House Judiciary Committee Chairman Jerrold Nadler (D-N.Y.) intends to subpoena Attorney General William Barr over the controversial dismissal of a Manhattan U.S. attorney, according to a ranking member of the panel.
Rep. Jim Jordan (R-Ohio) stated in a letter that Nadler is preparing to issue a subpoena to compel Barr’s testimony at a July 2 committee hearing if the attorney general does not come forward to testify voluntarily.
Daniel Schwarz, a spokesman for Nadler, confirmed to Axios that the committee wants Barr to testify and plans to issue a supboena if the attorney general refuses.
Nadler himself said during an appearance on MSNBC’s “Rachel Maddow Show”: “We have begun the process to issue that subpoena. It is very much true. We are doing that.”
Republicans on the committee pushed back against the subpoena, arguing in the letter that “there is no legitimate basis for you to compel his testimony at this time.”
Jordan, a ranking member of the House Judiciary Committee, explained in the letter that Barr earlier expressed willingness to give testimony and that the attorney general still “remains willing to testify voluntarily once the pandemic concludes.”
The Department of Justice originally agreed to let Barr to testify before the committee on March 31, but that hearing was put off because of the pandemic.
Jordan called Nadler’s plans to issue a subpoena part of “an odd and decidedly partisan posture toward Attorney General Barr ever since his confirmation.” The Republicans on the committee said in a statement on Twitter that “by rushing to a subpoena, Chairman Nadler is needlessly choosing confrontation over cooperation.”
Democrat staffers on the House judiciary committee held a conference call June 22 and discussed the subpoena, The Hill reported, citing a source on the call. The source indicated Democrats expect Barr to ignore the subpoena.

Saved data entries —
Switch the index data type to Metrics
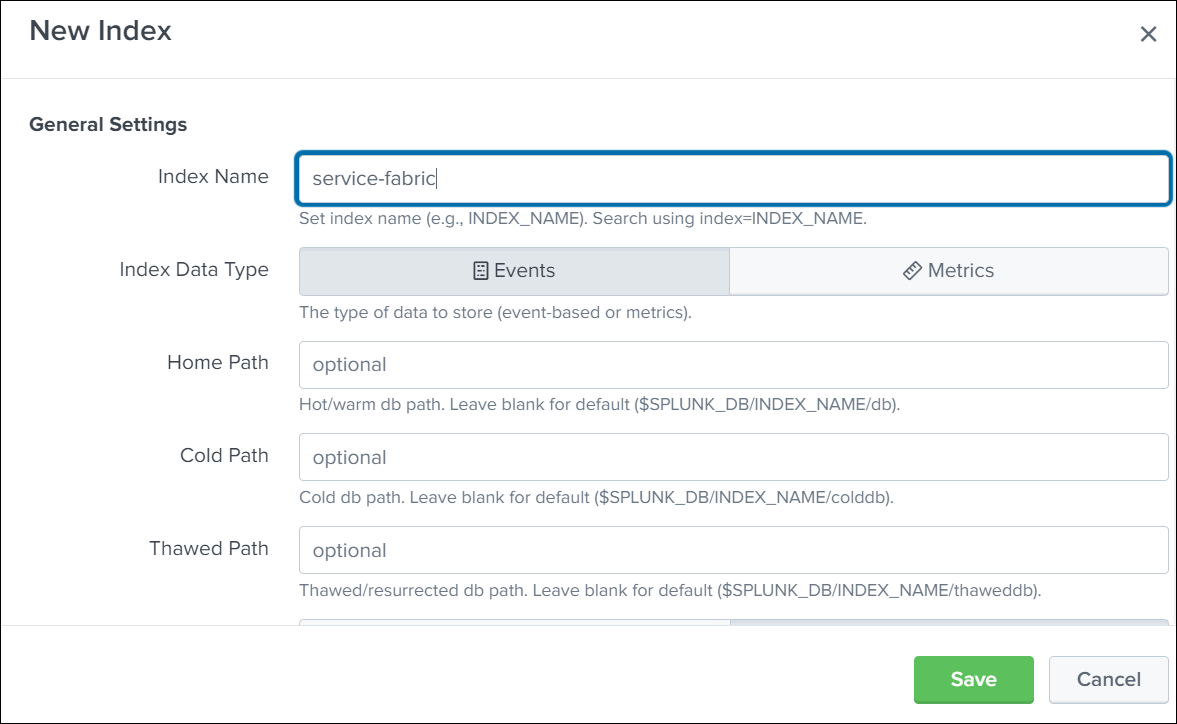Screen dimensions: 1177x724 [948, 269]
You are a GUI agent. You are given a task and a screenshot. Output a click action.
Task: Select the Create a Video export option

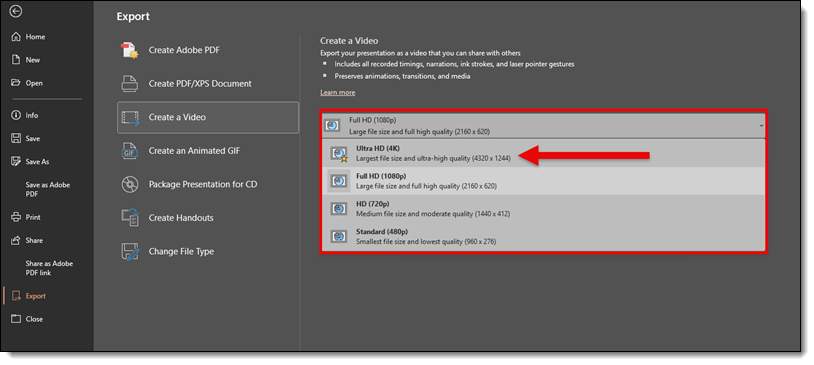pyautogui.click(x=208, y=117)
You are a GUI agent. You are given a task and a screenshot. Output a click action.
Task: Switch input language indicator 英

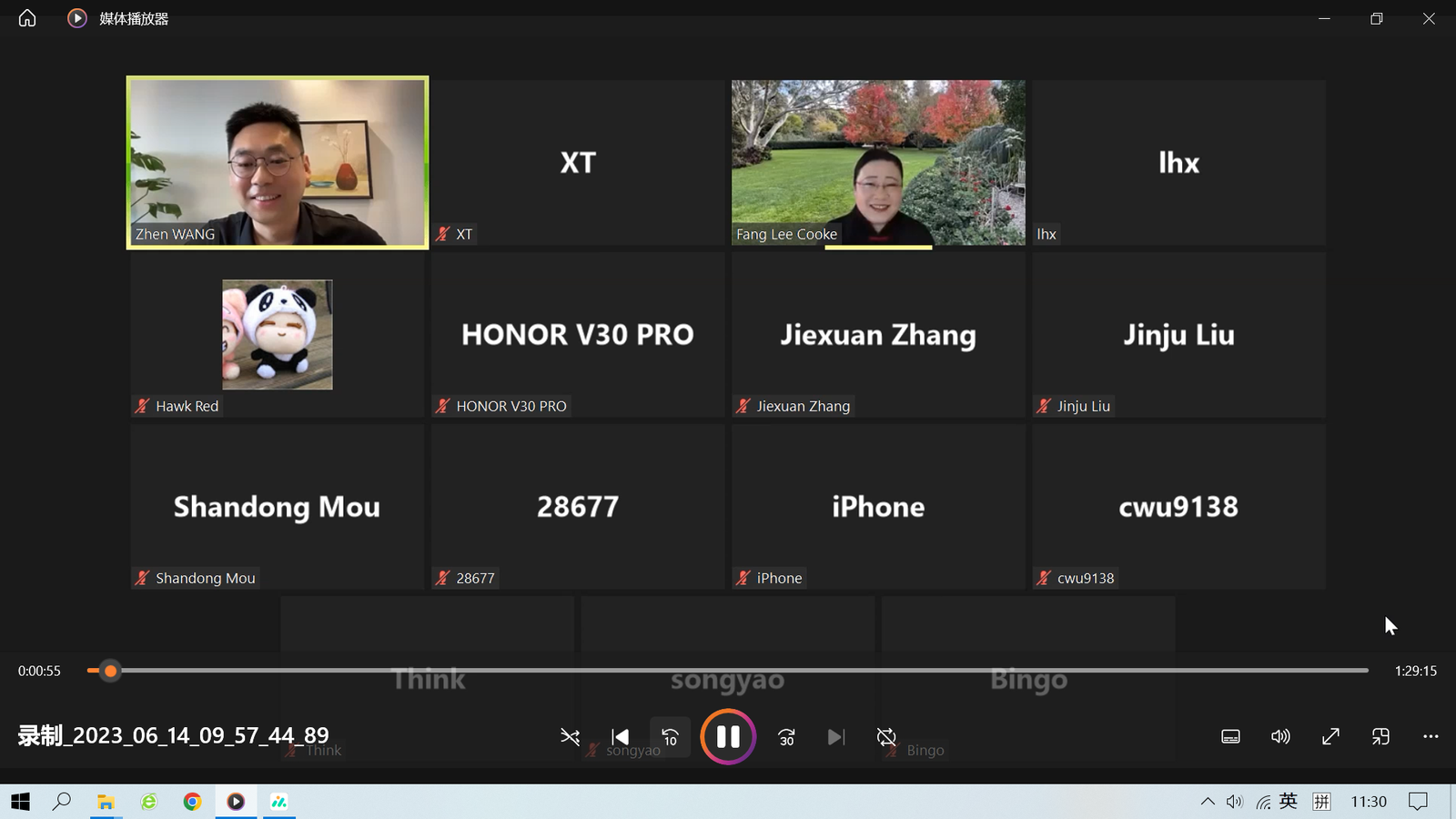click(1288, 802)
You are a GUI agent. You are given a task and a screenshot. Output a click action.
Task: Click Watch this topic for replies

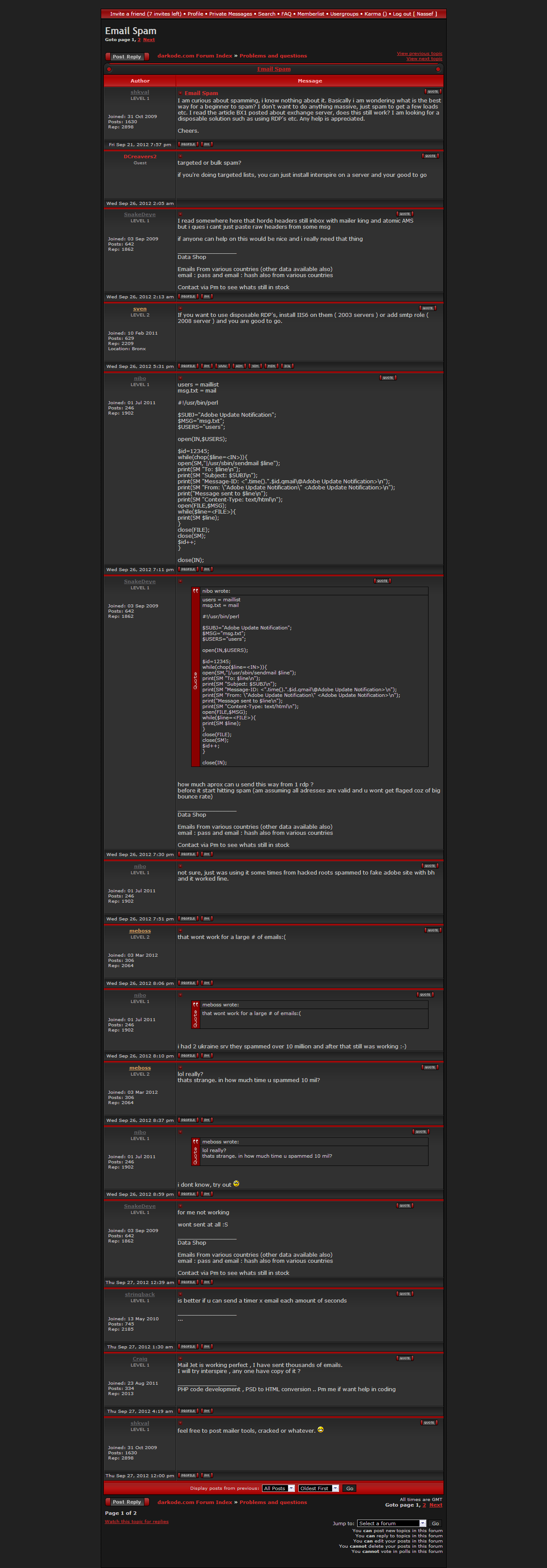click(137, 1522)
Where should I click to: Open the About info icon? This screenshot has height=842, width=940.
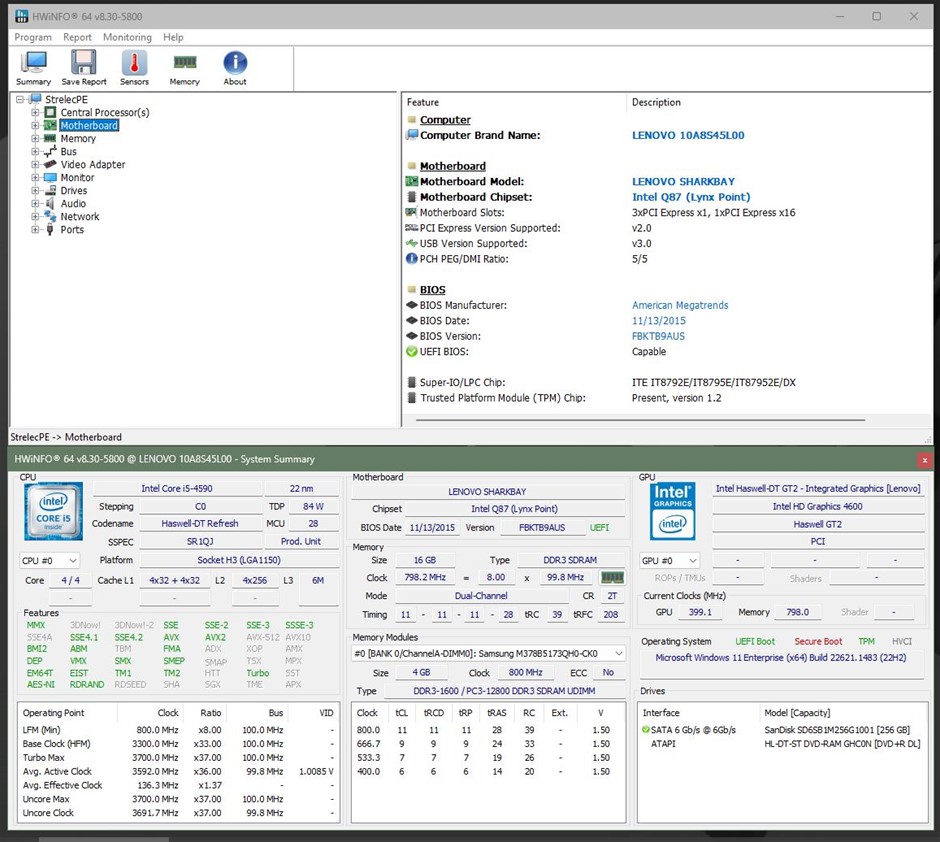[235, 68]
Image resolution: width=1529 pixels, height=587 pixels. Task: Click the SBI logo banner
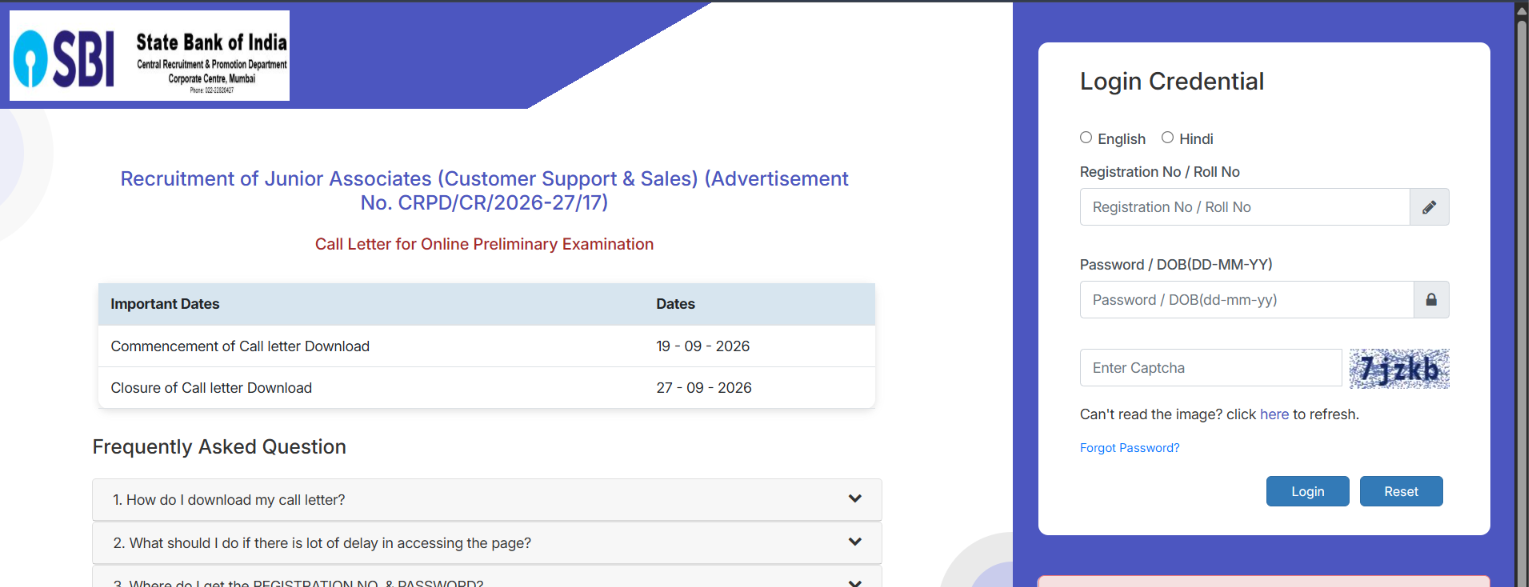[x=150, y=56]
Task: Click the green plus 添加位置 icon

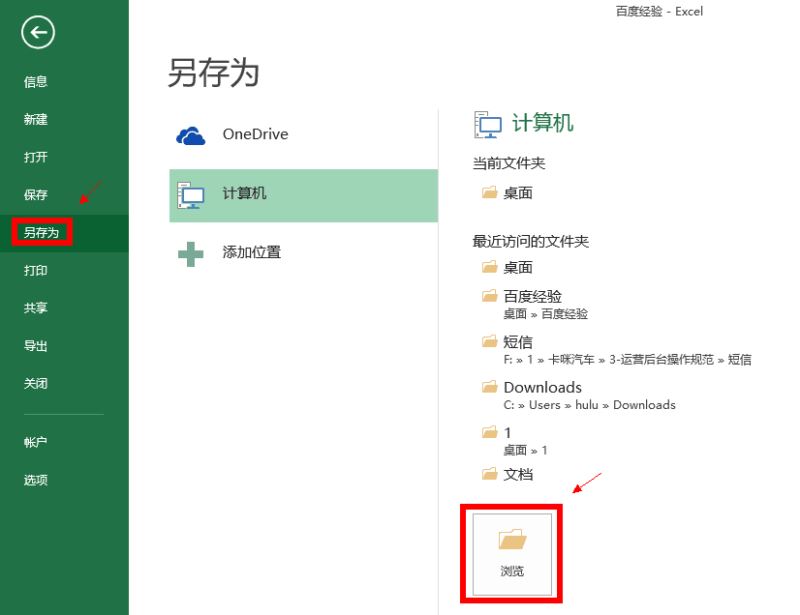Action: coord(190,253)
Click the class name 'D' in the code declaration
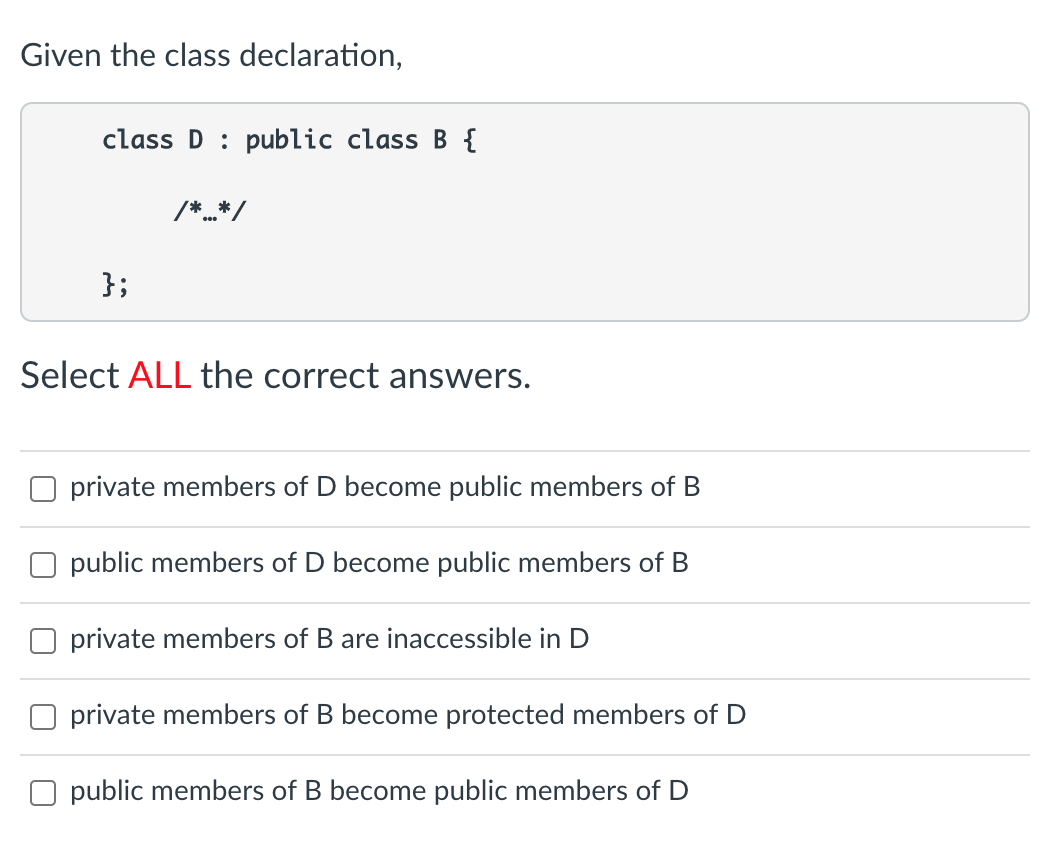The height and width of the screenshot is (852, 1048). point(196,140)
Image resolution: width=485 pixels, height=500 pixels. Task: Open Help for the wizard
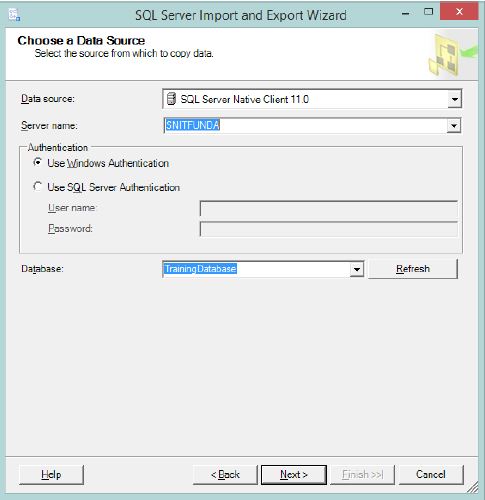point(51,474)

WORK ORDER A — According to the article on the planned subpoena of William Barr, why was the March 31 hearing postponed?
WORK ORDER B — Carry on the article about the planned subpoena of William Barr, starting after its last sentence.

ANSWER SECTION A — It was put off because of the pandemic.

ANSWER SECTION B —
The threat of a subpoena comes after the firing of U.S. Attorney for the Southern District of New York (SDNY) Geoffrey Berman, who initially resisted calls for his resignation, before conceding to his removal after the attorney general invoked the authority of President Donald Trump.
Berman’s dismissal sparked controversy because the SDNY, under his leadership, oversaw the prosecution of Trump’s former personal attorney, Michael Cohen, and indicted two associates of Rudy Giuliani, the president’s personal attorney. Critics have accused Barr, who heads the Justice Department, of partisanship in Berman’s dismissal.
Shortly after Berman’s firing, Nadler said his committee would launch an investigation into the matter, claiming Barr “certainly deserves” to be impeached but would probably escape such a fate because the Republican-controlled Senate would be unlikely to remove him from office.
Deputy U.S. Attorney Audrey Strauss is expected to remain Berman’s acting successor until the head of the Securities and Exchange Commission, Jay Clayton, is installed as the new head of SDNY.
White House press secretary Kayleigh McEnany said in a briefing on June 22 that Berman’s firing was not connected with his investigations into and prosecutions of several Trump associates.
“No investigation will be affected by this, as was made clear by Attorney General Barr,” McEnany told reporters.